Also though our repulsion could be taint based considering her police record involves petty theft and nothing more I choose to assume the prior option.”

“Very good Avery and how would we verify your hypothesis?”

Regan opened his mouth but the Lady raised a finger in warning and he closed it looking bitterly down at his feet. 

“Place her in contact with a psyker my lady, our astropath for example.”

The woman nodded straightening and the child followed her stumbling over the rocky ground as she was dragged by the hand towards the jeep, and though she tried to pull away from the woman her fingers were caught in a relentless vice that strengthened as she struggled. Without a word she was bundled into the backseat next to the power armored woman and she stared around in confusion pawing frantically at the door handle, throwing her weight against the door yet it wouldn’t budge and the girls eyes widened as she panicked. 

She began to punch at the windows her tiny fists rebounding easily off the glass yet still she pummeled working herself into a frenzy. She smashed the glass yet Selene never moved, never even glanced at her until the child sank back in her seat, knuckles blooming purple and blue with fresh bruises and her tiny chest heaving.
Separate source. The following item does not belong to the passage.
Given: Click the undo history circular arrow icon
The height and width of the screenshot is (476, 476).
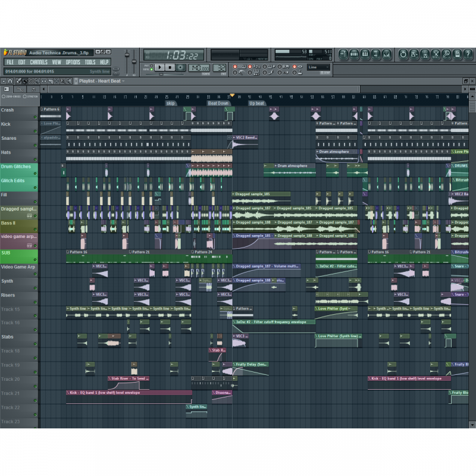Looking at the screenshot, I should tap(403, 54).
Then the woman turned and opened her mouth to speak yet with a final burst of energy the child sprang forward hands balled and threw a straight punch towards her open mouth.
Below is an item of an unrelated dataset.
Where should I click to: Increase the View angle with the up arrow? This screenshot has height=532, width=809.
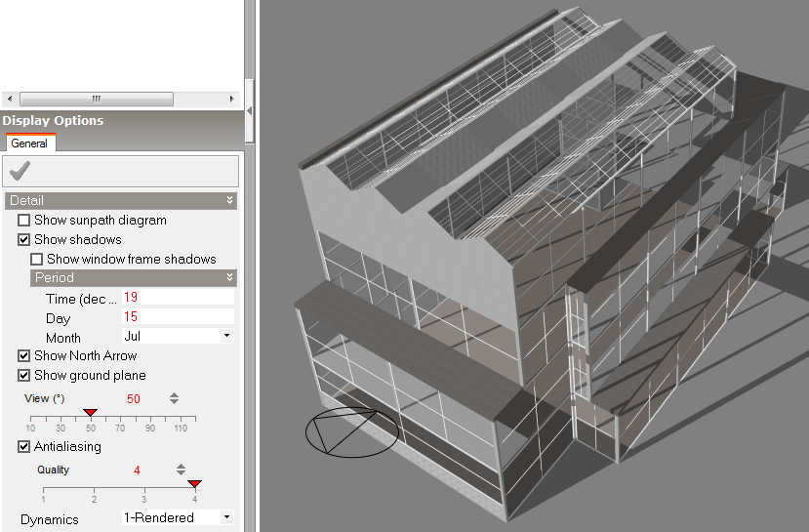pos(174,394)
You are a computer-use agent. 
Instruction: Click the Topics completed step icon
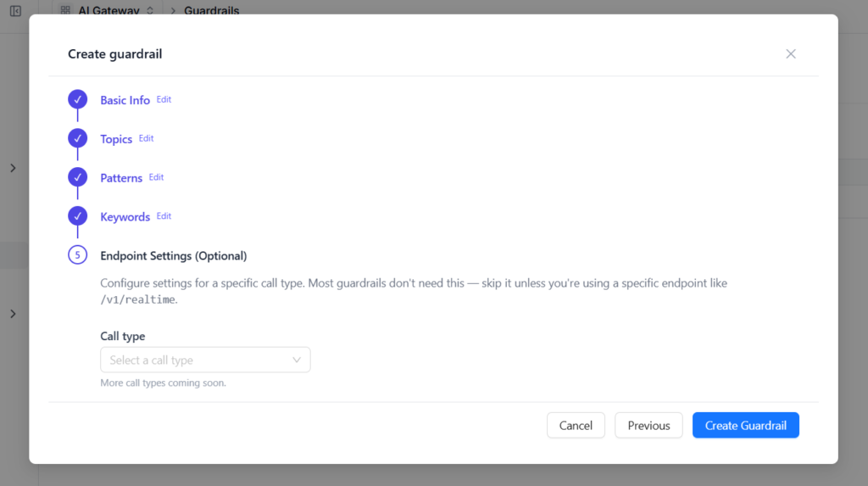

The sister moved easily leaning backwards so that the girls blow struck her power armour and the girl recoiled crying out a wordless moan of agony as her knuckles broke upon its surface and she curled her body to cradle her broken right hand as tears flooded her eyes, spilling over till the cascade down her pale cheeks in salty streams onto the leather below, where it mingled with the blood streaming from the shattered skin of her hand. 
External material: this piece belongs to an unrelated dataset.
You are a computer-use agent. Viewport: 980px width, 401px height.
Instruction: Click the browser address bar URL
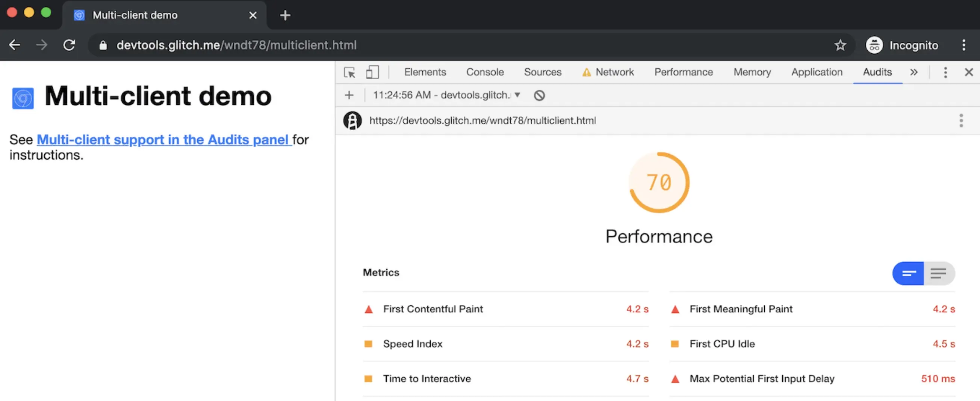pos(236,45)
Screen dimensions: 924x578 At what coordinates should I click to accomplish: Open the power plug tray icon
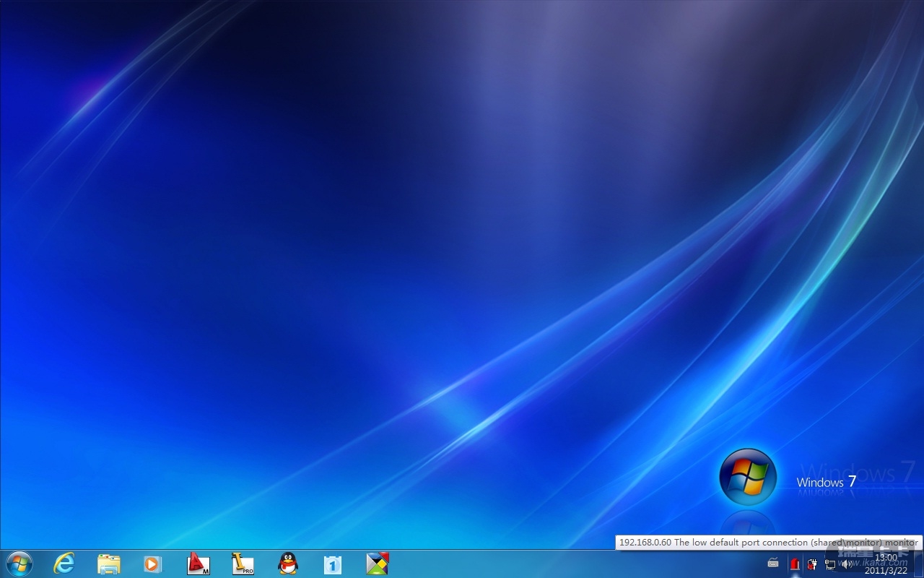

Gently Selene moved towards the girl concern upon her face yet she was stunned as a backhanded blow caught her straight across the face and Regalus roared in anger lunging for the girl and knocking a startled Alsan’s arms causing him to veer violently off the road as the girl curled once more eyes widening in terror as Regalus’s fist flew towards her cheek. 

Yet the blow never landed as the sister moved between them her hand encasing the soldier’s in an iron grip and she pushed backwards throwing him back into his seat as the jeep clattered to a halt leaving its four occupants chests heaving, the silence only broken by the sound of their ragged breathing. Selene was the first to recover, her hair strewn around her face like a lions mane and a red wield was growing upon her cheek. Her voice was a rumble of thunder as she rounded upon the guardsman and whispered in a deadly tone

“Alsan get us going again, Regalus if you ever throw a punch at one of my girls again I will personally see to it that your days as an inquisitorial trooper are numbered and your reputation as a hotshot is crushed into the dust along with those tiny things you call testicles. Do you understand me?”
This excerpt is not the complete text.